Answer these from the passage on humor and setbacks, one a line:
(a) In what year was the comic memoir published?
(b) How many crates of unsold books were in the basement?
(c) What two things does the passage say laughter is for depressed people?

__Excerpted text__.

Start of Block

When I had my comic memoir published by an award-winning independent press in 2008, I thought it would be the pinnacle of my professional writing career. But after my publisher went bankrupt one year later, taking with him most of my dreams, that celebratory moment turned into one of despair.
Standing in our basement, looking at the five big crates of unsold books we were left with after the experience, my husband wondered aloud what we were going to do with them. I said to him: “We can always make a bonfire and toast marshmallows.” Suddenly, the tension seemed to lift.
I firmly believe my ability to find the humor in upsetting circumstances like this one has helped me to rebound from innumerable setbacks. Humor is, in fact, a free resource that has greater rejuvenative powers than anything we might be tempted to buy to cheer us up. For depressed people in particular, laughter is at once a defense against a seemingly indefensible world and a safety valve.

End of Block

__Supplied information__.

Start of Block

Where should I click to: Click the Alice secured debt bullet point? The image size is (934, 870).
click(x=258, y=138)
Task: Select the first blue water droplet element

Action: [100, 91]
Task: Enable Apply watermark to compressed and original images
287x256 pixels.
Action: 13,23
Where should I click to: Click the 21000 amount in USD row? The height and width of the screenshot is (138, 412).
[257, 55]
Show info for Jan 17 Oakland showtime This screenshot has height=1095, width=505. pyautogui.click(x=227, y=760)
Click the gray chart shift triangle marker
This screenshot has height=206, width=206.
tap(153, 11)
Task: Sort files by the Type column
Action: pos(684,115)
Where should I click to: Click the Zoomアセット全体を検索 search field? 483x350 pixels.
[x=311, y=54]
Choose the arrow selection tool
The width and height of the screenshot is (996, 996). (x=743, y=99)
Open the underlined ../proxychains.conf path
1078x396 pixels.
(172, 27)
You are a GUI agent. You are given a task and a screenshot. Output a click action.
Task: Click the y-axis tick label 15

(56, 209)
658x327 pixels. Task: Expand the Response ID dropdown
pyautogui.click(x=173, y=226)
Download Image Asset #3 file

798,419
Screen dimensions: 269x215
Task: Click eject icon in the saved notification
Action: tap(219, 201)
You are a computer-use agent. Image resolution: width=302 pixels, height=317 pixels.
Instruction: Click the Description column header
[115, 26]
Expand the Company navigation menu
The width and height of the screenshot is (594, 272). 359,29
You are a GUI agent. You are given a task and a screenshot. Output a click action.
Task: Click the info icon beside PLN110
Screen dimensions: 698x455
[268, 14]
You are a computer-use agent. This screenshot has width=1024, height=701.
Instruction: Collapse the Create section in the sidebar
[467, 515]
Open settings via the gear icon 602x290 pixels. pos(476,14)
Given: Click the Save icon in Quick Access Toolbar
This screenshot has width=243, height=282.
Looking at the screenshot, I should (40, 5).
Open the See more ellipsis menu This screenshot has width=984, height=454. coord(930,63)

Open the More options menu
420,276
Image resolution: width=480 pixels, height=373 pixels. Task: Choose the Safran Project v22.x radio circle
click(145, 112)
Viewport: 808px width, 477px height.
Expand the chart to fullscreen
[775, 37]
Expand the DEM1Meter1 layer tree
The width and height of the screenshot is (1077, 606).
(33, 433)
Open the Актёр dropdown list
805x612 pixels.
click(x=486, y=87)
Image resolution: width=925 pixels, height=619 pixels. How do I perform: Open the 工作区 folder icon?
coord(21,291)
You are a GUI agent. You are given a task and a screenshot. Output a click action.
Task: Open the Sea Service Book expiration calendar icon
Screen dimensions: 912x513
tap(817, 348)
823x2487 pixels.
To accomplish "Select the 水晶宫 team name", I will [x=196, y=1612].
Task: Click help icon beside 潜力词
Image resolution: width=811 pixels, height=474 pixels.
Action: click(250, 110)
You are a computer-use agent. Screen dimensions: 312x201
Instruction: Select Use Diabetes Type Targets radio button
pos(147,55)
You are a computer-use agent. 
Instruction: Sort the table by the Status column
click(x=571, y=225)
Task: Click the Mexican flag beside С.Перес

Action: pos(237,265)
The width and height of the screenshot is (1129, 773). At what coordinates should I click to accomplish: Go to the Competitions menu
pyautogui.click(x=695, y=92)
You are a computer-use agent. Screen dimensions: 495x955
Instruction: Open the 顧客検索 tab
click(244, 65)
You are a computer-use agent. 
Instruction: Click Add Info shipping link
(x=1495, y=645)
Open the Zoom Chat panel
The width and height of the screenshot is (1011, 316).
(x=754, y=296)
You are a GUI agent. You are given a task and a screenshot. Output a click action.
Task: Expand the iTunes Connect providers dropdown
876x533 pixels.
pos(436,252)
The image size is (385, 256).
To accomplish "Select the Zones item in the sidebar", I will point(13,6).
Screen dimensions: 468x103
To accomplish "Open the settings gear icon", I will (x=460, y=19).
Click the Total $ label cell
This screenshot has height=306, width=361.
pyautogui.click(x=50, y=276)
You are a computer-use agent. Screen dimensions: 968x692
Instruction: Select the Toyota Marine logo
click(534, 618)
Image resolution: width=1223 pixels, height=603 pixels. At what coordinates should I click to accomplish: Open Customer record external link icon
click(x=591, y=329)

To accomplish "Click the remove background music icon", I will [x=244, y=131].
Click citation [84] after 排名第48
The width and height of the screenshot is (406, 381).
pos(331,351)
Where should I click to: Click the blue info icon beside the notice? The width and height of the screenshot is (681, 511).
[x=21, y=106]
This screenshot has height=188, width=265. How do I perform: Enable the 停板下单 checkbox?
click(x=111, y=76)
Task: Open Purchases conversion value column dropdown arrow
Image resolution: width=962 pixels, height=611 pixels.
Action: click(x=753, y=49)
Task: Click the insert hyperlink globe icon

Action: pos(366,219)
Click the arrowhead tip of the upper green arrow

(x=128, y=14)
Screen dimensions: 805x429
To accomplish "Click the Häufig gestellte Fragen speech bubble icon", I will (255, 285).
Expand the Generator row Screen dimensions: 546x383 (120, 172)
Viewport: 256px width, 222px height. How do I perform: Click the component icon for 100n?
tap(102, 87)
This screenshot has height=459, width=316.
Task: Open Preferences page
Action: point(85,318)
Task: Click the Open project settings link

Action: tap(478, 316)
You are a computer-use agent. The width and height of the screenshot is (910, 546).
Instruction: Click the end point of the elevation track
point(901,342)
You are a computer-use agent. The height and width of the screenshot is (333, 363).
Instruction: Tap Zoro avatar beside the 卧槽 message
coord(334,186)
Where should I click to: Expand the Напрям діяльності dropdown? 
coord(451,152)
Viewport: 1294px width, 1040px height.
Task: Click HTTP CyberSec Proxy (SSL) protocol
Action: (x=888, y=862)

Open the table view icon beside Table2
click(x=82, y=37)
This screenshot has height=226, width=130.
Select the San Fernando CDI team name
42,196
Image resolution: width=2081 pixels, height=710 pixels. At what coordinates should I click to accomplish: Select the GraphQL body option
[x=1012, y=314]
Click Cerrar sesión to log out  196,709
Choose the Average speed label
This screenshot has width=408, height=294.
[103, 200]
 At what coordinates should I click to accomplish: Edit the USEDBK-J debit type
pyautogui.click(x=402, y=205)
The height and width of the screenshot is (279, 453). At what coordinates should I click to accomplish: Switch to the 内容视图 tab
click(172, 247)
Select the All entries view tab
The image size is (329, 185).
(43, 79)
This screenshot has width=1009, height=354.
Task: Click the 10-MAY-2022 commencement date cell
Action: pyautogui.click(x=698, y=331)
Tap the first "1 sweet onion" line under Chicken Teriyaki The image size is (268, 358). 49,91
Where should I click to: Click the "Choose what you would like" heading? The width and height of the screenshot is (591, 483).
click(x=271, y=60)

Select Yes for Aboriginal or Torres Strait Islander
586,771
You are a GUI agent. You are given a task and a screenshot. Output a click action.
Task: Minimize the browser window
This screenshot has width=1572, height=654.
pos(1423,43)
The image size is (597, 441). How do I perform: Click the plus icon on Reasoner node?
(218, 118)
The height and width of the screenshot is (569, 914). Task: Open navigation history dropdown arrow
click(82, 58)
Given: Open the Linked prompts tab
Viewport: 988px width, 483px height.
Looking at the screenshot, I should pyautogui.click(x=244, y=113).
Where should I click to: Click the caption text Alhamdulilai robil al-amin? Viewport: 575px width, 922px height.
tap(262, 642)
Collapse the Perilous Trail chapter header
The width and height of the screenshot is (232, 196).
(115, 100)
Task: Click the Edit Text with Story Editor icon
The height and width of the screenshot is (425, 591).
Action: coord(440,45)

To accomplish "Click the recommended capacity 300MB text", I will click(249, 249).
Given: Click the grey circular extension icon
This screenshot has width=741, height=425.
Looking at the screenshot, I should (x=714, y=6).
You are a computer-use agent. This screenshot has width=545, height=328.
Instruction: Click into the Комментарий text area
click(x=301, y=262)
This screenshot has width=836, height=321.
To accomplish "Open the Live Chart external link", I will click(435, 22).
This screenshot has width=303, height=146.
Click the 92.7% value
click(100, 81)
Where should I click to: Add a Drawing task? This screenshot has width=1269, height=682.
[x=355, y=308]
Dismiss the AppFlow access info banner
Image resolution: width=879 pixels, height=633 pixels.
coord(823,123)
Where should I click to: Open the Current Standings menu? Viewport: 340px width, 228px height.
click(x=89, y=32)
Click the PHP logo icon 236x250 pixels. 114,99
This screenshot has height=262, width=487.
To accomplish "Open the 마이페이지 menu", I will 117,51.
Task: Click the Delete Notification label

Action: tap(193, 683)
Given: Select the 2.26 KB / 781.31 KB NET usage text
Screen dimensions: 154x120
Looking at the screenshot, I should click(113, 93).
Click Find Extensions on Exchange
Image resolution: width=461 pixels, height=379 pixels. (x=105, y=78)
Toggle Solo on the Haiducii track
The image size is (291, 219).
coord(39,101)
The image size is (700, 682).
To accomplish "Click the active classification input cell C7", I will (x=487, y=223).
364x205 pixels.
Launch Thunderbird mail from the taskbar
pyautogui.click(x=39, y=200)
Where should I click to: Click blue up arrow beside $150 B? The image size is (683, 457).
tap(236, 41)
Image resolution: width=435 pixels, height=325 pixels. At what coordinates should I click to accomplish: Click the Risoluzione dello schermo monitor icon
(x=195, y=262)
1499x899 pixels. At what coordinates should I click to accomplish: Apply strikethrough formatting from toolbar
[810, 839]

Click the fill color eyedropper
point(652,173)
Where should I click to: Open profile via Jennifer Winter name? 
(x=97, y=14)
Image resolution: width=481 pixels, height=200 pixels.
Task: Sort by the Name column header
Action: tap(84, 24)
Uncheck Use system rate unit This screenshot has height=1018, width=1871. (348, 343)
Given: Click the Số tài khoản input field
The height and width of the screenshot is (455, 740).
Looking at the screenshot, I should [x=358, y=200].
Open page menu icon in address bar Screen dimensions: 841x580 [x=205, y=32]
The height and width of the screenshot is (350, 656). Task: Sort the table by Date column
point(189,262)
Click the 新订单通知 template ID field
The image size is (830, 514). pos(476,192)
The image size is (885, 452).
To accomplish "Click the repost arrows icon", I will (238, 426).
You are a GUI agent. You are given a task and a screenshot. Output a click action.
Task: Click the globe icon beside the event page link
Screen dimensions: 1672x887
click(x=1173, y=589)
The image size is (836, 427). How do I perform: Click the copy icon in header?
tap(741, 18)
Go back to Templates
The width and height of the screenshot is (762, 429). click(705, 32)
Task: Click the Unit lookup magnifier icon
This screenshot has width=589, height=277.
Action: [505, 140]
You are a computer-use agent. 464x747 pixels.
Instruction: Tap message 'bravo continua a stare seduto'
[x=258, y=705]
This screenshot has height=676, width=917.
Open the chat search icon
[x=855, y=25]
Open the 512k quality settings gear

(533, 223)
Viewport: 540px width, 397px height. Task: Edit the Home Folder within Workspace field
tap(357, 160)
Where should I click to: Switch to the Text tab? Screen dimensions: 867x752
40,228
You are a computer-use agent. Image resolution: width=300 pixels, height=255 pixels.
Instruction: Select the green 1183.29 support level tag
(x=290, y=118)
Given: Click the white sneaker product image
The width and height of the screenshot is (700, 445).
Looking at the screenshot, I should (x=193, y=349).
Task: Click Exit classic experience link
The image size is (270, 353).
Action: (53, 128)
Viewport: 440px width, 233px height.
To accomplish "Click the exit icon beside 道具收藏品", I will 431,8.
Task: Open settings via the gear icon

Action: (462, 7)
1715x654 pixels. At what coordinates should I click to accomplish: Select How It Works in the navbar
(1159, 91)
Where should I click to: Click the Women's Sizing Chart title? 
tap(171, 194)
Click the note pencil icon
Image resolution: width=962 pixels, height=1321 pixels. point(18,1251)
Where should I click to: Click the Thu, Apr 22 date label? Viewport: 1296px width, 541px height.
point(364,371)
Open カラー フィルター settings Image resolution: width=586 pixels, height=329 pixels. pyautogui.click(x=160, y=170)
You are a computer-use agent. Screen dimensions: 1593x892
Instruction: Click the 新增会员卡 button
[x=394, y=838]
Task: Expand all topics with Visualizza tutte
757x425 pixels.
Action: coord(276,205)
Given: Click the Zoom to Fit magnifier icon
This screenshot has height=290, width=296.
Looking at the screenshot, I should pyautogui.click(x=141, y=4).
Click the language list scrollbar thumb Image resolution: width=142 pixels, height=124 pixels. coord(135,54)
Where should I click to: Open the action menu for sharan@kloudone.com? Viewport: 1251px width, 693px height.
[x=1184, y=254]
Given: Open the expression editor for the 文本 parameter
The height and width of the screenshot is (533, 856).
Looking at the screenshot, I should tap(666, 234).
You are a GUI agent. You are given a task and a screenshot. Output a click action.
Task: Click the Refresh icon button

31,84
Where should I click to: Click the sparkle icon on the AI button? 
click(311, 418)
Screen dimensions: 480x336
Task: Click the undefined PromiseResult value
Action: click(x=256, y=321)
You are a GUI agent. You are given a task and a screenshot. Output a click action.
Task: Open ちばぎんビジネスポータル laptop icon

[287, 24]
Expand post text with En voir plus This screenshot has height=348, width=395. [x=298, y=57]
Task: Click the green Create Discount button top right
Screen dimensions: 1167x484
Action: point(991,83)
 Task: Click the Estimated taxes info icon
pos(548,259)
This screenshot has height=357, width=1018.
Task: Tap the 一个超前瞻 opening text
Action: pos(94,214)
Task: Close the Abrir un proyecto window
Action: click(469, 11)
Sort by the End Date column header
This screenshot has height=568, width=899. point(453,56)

End of Block

__Answer for this exercise__.
(a) 2008
(b) Five
(c) A defense against a seemingly indefensible world and a safety valve